Getting Real with Shadra Bruce

Today, people will be celebrating Dr. Martin Luther King, Jr. – and rightfully so. But’s more than just a free Monday off from work or school. And honestly, I get tired of the people who trot him out once a year as their version of the perfect protester instead of  recognizing and celebrating the true shit-disturber he really was.

Given the times we live in, where there’s serious question to the legitimacy of the current presidency and members of Congress are dropping like flies (retiring or resigning at a record pace) my kids may need to step up to save the country. As my younger daughter might appreciate, given she’s starting rehearsals for Hamlet this week, something’s rotten in the state of Denmark.

So to me, it’s all fine and dandy that we celebrate what an awesome orator Martin Luther King was and that we all come away inspired and hopeful after listening to his “I Have a Dream” speech, but I want my kids to know that Martin Luther King was a radical who was arrested 30 times – and a man who never gave up even after being threatened, having his house bombed, and being targeted by the FBI to discredit his efforts.

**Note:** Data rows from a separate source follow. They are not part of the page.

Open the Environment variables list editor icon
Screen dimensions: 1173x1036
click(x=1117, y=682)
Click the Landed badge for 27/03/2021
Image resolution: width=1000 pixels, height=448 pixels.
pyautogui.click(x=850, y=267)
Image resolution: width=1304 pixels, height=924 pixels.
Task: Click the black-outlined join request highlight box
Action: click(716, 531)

I want my kids to know that Martin Luther King was thrust into the limelight because he was one of the few preachers around who was willing to call for a one-day boycott of the bus system (a boycott that ended up lasting 381 days) after Rosa Parks was arrested. A man who evolved into his role of leadership and non-violence over time, with effort and a willingness to learn and grow. A man whose tenacity and willingness to envision a different future caused that future to happen.

My feeling has always been that they have never understood what I was saying. They did not see that there’s a great deal of difference between nonresistance to evil and nonviolent resistance. Certainly I’m not saying that you sit down and patiently accept injustice. I’m talking about a very strong force, where you stand up with all your might against an evil system, and you’re not a coward. You are resisting, but you come to see that tactically as well as morally it is better to be nonviolent. – Martin Luther King

I want my kids to know that resistance is not futile, and that choosing a peaceful path is not easy.

To not merely adopt pacifism as a personal philosophy, but rather to stake your career and your organization’s future on a belief in the power of nonviolence as a political force, requires tremendous determination. It took years of deliberation and delay for Martin Luther King to take such a step. But when he finally did, the result was decisive: King went from being someone who had been repeatedly swept up in the saga of civil rights — a reluctant protagonist in the battle against American apartheid — to being a shaper of history. – Waging Nonviolence

Finally, I want my kids – my white, privileged kids – to know that co-opting Martin Luther King, Jr. for one day out of each year without upholding his values and beliefs the rest of the year is just hypocrisy.

We have a long way to go in achieving real equal rights and equality, but Martin Luther King, Jr. remains the model we should follow  – not just in peaceful resistance but in radical opposition as well.